Andrea Bell recalls always telling her son to listen to the doctors and nurses but have total faith in God.
“I had to let Montaeus know that anything was possible, that I believed in him and I believed in God,” she said. “If he would work hard, believe and not give up, anything was possible. I felt if he would not give up in his mind, he would be OK.”
A number of surgeries and medical procedures followed, including a stay at Birmingham’s Spain Rehabilitation Center. It was there that staffers told Bell about Timothy Alexander, the paraplegic athlete who had become the face of UAB football.
Initially, Bell wanted nothing to do with Alexander.
“I don’t want to meet him,” he said. “He’s in a wheelchair.”
Two weeks later, he asked for Alexander to visit him. By this time, Bell had regained some sensation in his legs.
“I went in there and said, ‘Man, what’s up? Get up!’” Alexander recalled, asking if Bell could feel and move his legs. “He said, ‘Yeah, I can.’ I said, ‘That means you’re about to be walking soon. Forget what the doctors told you. How bad do you want it?’”
Alexander said he knows exactly how Bell felt. He was given the same grim news after a car crash in October 2006.
“That’s why I do what I do,” the former Erwin High football standout said. “The doctor comes in the room and tells you, ‘You’ll never do this’ or ‘You’ll never do that.’ I know how it feels to be depressed and suicidal and down because they gave up on you just like that.

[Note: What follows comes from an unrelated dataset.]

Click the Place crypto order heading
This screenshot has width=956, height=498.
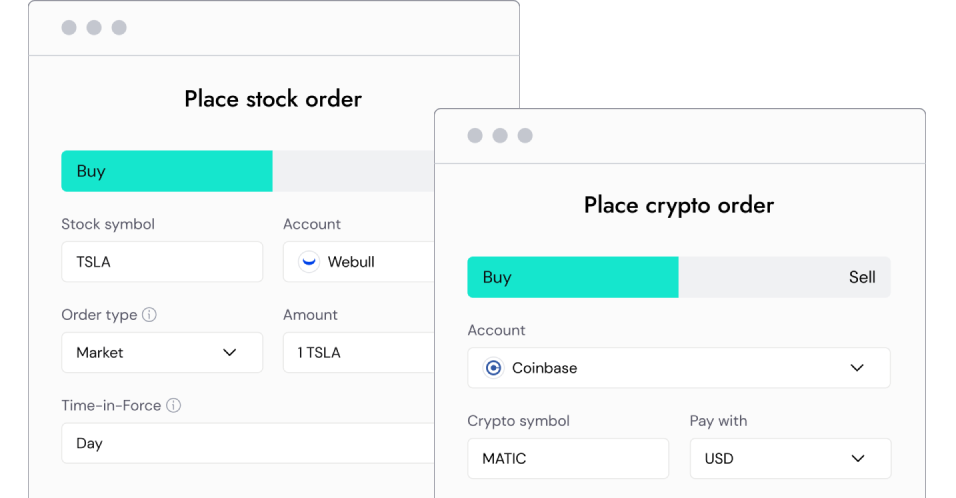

“I told myself once I got myself well and got myself free and got my life back to a place of happiness, I would remember those dark times and I would use those dark times to inspire the world.”
He certainly inspired Bell, now a UAB junior taking summer classes at Lawson State Community College. The former baseball player had planned to study physical therapy; now he has a major in communications and a minor in business.

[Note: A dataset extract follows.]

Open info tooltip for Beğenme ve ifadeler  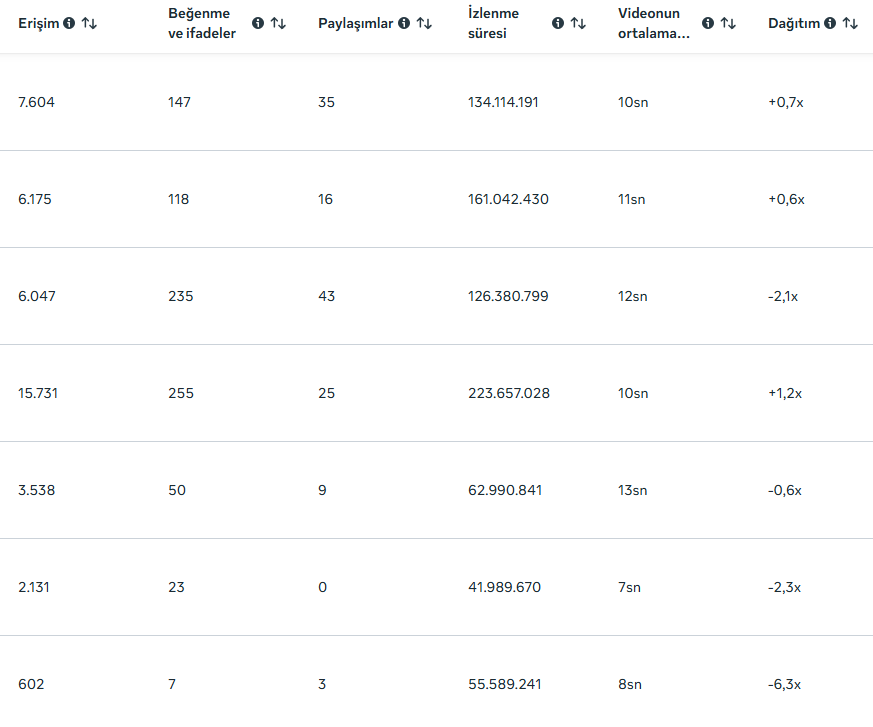258,23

The Park Crossing product decided to tell his story, and the 2018 Park Crossing graduation was where he would step out. He contacted the faculty for the opportunity to speak, and later invited his mother and grandfather to be there, but he didn’t tell them why.
“I cannot believe that Montaeus did that,” said Andrea Bell, who only realized her son’s role when he took a seat on the platform. Once he sat, he sent her a text: “Record this.”

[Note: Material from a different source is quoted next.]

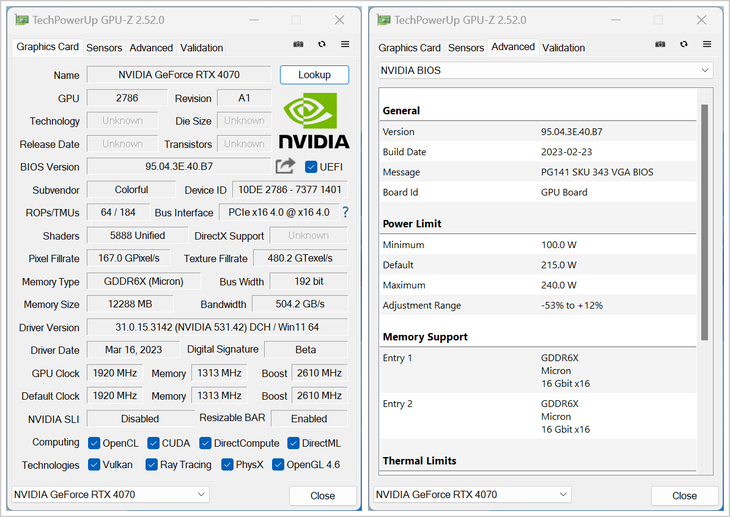730x517 pixels.
Task: Switch to Sensors tab in the left window
Action: tap(104, 48)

“I was in tears,” she recalled. “I knew that he struggled within with some things but he didn’t want me to worry. Some of the stuff I knew, but he’s a closed book, kind of private.”
The wheelchair Bell feared might define the rest of his life has been donated to Children’s of Alabama hospital. That’s only one connection to Children’s, where he mentors patients who have injuries similar to his own.
Said Bell, “That’s what I see myself doing. Not to take the light away from the graduating class, but that was also my graduation, to go out and speak in front of all those people.”
Alexander couldn’t have been happier to see the man he mentors step across the stage to inspire the graduates.
“I feel great,” said Alexander, an inspirational speaker and the director of character and education for UAB Football. “I’m walking through people in this world who are using my words that I tell them. They’re taking action through the words that I gave them. That means the world to me.”
Alexander got married about a month ago to the former Kayla Marie Bryant. He didn’t walk down the aisle, but he did provide another inspiring moment.
“I was able to stand up for the first time ever (since his accident) for about 15 to 20 minutes,” he said. “I didn’t walk down the aisle, but I surprised my wife when I stood up for our ceremony.
“She cried,” Alexander recalled. “She was in shock.”